Ocrelizumab provides superior control of multiple sclerosis relapses compared to other therapies

New research presented at the 41st Congress of the European Committee for Treatment and Research in Multiple Sclerosis (ECTRIMS 2025) demonstrates that ocrelizumab provides superior control of multiple sclerosis (MS) relapses compared with fingolimod, natalizumab, and alemtuzumab.

Ocrelizumab, a monoclonal antibody targeting CD20+ B cells, was evaluated using real-world data from three large MS registries: MSBase, OFSEP, and the Danish MS Registry. The analysis compared ocrelizumab-treated patients with cohorts receiving fingolimod (2,600 vs. 4,103 patients), natalizumab (3,197 vs. 2,437 patients), and alemtuzumab (2,960 vs. 644 patients), all with at least six months of treatment and follow-up.

In the fingolimod comparison, MS relapse rates were significantly lower with ocrelizumab (0.06 vs 0.14; p<0.001). Fingolimod patients had a more than twice the risk of relapse (HR 2.26, 95% CI 1.98–2.58), a higher risk of relapse-associated worsening, and a lower likelihood of disability improvement.

Compared with natalizumab and alemtuzumab, ocrelizumab also showed lower relapse rates (0.07 vs 0.10 and 0.12 vs 0.18, respectively; both p<0.001). Additionally, ocrelizumab reduced the risk of relapse-associated worsening compared with natalizumab, while no such difference was observed compared with alemtuzumab.

While the differences between ocrelizumab and natalizumab or alemtuzumab were statistically significant, they were modest. For example, there was approximately one fewer relapse per 33 patient-years when comparing natalizumab to ocrelizumab. These differences were most pronounced in patients with recent disease activity, prior treatment failure, or those not treatment naïve."

Dr. Izanne Roos, lead author of the study

Adverse event data were not consistently available across registries. As a proxy for tolerability, the study examined treatment persistence. Only 8% of natalizumab patients and 6% of ocrelizumab patients discontinued treatment due to poor tolerability, suggesting both therapies are generally well-tolerated.
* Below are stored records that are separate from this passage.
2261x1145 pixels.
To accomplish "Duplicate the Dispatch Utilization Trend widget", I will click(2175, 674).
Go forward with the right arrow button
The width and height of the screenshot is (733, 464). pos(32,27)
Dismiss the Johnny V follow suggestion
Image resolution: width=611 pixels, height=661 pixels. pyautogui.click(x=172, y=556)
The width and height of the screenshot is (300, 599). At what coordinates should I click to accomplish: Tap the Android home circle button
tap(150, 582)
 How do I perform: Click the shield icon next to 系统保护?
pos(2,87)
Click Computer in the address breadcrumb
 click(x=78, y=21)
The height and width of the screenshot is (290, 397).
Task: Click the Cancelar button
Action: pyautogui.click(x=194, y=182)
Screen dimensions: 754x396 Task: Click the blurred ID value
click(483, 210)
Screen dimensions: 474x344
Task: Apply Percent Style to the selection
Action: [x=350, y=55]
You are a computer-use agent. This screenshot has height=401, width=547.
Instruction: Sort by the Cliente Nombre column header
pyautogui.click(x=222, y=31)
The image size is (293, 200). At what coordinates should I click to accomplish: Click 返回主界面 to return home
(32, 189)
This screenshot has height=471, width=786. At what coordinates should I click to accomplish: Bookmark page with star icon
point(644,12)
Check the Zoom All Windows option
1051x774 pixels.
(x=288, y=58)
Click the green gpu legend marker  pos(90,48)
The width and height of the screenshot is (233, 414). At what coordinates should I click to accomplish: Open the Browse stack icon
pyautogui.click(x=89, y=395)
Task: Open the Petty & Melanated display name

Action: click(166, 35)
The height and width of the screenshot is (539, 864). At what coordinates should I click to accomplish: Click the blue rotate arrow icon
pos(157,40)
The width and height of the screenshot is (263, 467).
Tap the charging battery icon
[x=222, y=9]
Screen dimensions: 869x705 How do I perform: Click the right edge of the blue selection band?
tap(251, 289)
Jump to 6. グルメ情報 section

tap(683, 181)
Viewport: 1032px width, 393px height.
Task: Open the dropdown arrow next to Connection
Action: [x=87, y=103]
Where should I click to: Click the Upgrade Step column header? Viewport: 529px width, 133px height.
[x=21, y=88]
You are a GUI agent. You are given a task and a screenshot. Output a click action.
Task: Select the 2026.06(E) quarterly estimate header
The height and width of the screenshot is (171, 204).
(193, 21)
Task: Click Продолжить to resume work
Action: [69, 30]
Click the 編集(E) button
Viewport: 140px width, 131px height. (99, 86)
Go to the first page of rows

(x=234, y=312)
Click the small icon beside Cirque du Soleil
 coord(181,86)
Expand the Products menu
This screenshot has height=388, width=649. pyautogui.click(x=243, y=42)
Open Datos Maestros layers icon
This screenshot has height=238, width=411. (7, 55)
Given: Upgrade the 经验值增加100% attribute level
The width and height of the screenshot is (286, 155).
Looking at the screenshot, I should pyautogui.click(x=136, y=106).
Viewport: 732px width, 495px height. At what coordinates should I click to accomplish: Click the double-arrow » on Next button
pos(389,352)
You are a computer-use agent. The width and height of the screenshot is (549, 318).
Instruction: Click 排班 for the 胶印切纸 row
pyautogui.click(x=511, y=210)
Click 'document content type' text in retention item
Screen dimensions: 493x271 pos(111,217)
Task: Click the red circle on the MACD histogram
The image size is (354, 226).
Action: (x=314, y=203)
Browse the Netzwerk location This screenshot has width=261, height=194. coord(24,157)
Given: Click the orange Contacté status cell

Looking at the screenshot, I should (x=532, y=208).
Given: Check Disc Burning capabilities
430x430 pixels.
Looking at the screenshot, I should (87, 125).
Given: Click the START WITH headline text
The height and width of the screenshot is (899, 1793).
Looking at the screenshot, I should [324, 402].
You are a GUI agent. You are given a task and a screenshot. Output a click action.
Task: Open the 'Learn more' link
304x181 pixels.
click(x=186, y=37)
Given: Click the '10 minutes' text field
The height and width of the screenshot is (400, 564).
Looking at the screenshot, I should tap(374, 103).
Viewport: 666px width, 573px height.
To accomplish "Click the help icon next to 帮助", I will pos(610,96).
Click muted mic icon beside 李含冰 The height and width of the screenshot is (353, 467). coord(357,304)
While ocrelizumab consistently reduced relapses and relapse-associated worsening, there was no evidence of differences in progression independent of relapse activity or disability improvement compared with the other high-efficacy therapies.

"These findings suggest we may have reached the ceiling of disability benefit achievable via relapse suppression alone, highlighting the urgent need for treatments that target relapse-independent progression," Dr. Roos concluded.